Fixing Health Care IT
Much as Boeing engineers observe and interact with pilots when designing cockpit systems, health care IT sorely needs a similar user-centered model. Wachter urges computer vendors to connect with doctors, nurses, pharmacists and patients as they design software to help maximize patient safety. Improving health care IT, he added, will take two keys, like a safe-deposit box. One is better technology. The second, arguably the more important, is to reimagine the work, with technology serving as a tool.
“One of the big things we got wrong here was treating health IT as a technical problem,” said Wachter. “It is a massive adaptive problem…Understanding its impact on jobs and work flow and culture is fundamental to getting this right.”

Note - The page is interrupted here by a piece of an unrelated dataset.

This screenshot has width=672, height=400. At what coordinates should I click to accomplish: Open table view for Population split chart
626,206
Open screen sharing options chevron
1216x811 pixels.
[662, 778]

Wachter, who previously served on Google’s health care advisory board, said Google and other tech companies are transforming health care into an increasingly wired system. Expect the FitBits and Apple watches of the world to soon connect to electronic health records, he said. Expect new apps that will help patients take care of themselves. And as IT generates more and more patient data, he said, researchers will gain a greater understanding of many diseases.
If done properly, Wachter said, such “consumer-facing IT” could be just a few years away. With improvements in current systems and careful planning, health care IT can truly enhance, rather than encumber, the doctor-patient experience.